• TASK DIRECTIONS:
Can you copy out the data exactly? Leave the images out.

Saved entries
......

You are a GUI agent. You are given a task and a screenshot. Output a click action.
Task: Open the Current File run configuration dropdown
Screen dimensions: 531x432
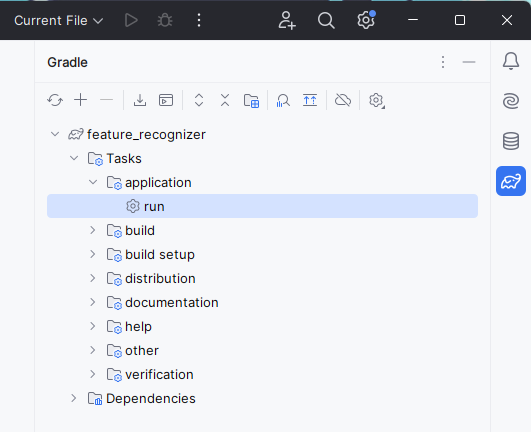pyautogui.click(x=59, y=21)
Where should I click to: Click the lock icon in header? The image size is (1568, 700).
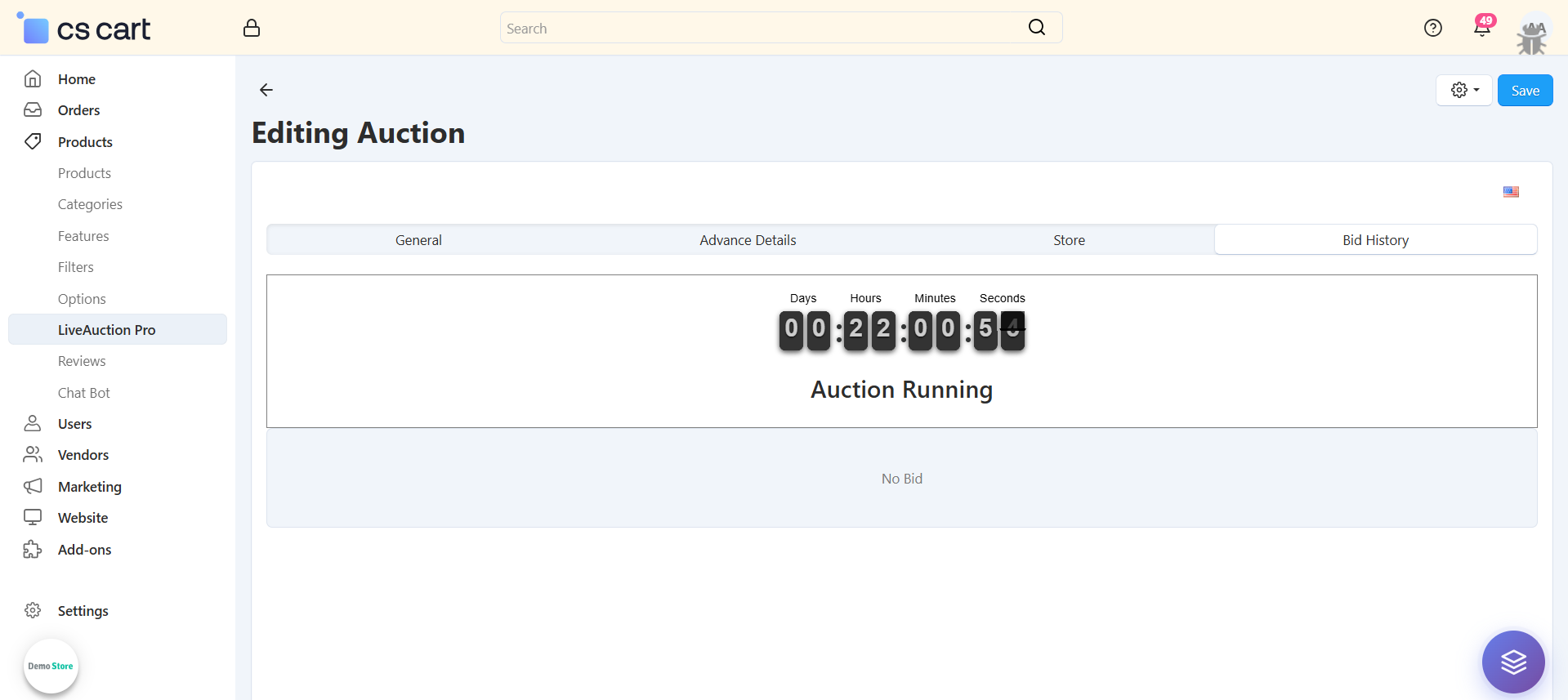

......

• WRITTEN ANSWER:
You are a GUI agent. You are given a task and a screenshot. Output a click action.
Task: Open the Current File run configuration dropdown
Screen dimensions: 531x432
pyautogui.click(x=59, y=21)
Where should I click to: Click the lock icon in header? The image size is (1568, 700).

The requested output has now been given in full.